What is expected:
Continue the article about using mobile phones to improve cancer care, starting after its last paragraph.

Leveraging Mobile Phones to Improve Cancer Care
For years, rumors have swirled about how mobile phones might cause cancer. Now, researchers at the University of Surrey in England are exploring how mobile phones can actually be used to improve cancer care.
"Over 3 million people are diagnosed with cancer each year in Europe and it is likely that this number will increase by at least 65% over the next 20 years," said Nora Kearney, the principal investigator of the study and professor of cancer care at the University of Surrey.
"Given this predicted increase, the need for personalized cancer care is becoming even more crucial. Our system will give patients continual support both during and after chemotherapy, while allowing them to remain in the comfort of their own homes. It will revolutionize the way our healthcare system supports people with cancer."

Entries drawn from a collection:

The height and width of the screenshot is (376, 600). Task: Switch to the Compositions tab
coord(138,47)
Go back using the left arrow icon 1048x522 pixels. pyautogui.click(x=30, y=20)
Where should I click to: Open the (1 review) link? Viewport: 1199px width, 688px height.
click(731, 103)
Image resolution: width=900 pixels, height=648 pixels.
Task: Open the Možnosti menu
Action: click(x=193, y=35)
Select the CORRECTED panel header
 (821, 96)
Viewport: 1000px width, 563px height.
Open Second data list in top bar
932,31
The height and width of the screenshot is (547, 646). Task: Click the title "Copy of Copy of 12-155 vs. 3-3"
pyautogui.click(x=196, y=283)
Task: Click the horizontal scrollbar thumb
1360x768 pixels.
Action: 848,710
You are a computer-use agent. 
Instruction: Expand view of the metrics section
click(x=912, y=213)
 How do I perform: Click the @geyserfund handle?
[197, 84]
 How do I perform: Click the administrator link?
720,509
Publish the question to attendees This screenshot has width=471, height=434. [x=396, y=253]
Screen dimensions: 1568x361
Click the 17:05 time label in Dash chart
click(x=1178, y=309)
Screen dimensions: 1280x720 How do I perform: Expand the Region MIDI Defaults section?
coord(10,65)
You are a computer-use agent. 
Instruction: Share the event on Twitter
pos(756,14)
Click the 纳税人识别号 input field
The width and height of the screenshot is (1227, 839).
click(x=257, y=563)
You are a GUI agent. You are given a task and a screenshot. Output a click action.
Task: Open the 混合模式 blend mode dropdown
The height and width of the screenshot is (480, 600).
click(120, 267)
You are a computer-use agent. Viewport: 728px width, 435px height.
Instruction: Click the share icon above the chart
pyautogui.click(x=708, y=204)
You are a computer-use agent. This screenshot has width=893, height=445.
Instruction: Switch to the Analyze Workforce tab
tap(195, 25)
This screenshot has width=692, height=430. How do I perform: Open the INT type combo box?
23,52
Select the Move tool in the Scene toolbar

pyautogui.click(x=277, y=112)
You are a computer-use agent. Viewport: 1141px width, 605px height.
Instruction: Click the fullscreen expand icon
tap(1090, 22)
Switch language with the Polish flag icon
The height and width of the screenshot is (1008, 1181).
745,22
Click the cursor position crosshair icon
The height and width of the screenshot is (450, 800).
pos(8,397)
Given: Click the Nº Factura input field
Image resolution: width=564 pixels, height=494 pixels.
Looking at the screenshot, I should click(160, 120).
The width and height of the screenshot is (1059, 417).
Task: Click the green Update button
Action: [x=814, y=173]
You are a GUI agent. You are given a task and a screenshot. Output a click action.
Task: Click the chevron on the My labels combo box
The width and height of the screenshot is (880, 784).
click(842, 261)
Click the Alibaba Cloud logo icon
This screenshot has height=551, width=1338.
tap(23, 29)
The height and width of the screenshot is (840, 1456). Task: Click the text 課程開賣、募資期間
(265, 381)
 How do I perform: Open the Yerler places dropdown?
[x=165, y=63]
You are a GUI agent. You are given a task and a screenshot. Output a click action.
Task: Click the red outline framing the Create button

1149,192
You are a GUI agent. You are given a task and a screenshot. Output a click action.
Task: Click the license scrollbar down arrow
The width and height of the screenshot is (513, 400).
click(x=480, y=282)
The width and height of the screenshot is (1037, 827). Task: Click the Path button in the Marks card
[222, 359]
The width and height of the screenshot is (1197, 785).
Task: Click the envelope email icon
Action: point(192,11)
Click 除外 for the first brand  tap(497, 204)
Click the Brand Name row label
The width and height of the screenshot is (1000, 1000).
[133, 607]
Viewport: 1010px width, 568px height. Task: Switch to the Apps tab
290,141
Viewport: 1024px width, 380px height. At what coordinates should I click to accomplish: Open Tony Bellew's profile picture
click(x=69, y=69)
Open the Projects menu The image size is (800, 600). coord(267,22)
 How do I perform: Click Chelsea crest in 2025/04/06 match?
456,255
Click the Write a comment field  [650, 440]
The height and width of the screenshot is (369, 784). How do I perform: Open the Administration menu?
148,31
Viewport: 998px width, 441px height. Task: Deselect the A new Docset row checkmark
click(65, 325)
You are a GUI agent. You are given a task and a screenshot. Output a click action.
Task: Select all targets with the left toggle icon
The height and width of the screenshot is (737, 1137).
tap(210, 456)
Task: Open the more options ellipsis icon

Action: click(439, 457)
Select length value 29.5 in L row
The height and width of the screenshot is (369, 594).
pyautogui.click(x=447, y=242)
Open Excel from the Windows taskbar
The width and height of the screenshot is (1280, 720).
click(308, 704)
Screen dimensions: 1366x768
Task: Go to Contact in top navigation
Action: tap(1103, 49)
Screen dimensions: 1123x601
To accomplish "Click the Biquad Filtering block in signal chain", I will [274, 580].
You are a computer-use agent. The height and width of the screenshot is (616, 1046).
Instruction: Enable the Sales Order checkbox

Output of the task:
Through the eSMART initiative, researchers will explore how breast, bowel and blood cancer patients can improve their care by tapping into the Advanced Symptom Management System (ASyMS). The system enables patients to report the side effects from their chemotherapy via a mobile phone to a computer, which assesses their symptoms and triggers alerts to doctors or nurses within minutes if they require specialist intervention. The system also provides patients with real-time information and advice on how to manage their symptoms at home, without the need to travel to hospital.
"In many European countries, patients undergoing chemotherapy, experience great difficulties in coping with the adverse events and the anxiety during their therapy and between treatments," said Kathi Apostolidis, vice president of the European Cancer Patient Coalition (ECPC), one of the partners on the eSMART project. "Usually, patients with cancer are given instructions on how to cope with side effects, at the beginning of their treatment. However, in many European countries, it is not possible, or very difficult for patients to consult their oncologist or oncology nurse to discuss problems or concerns arising from their chemotherapy, outside pre-arranged medical appointments. ECPC believes that eSMART will be an urgently needed solution to get a quick response to the problems and anxiety that cancer patients face during chemotherapy."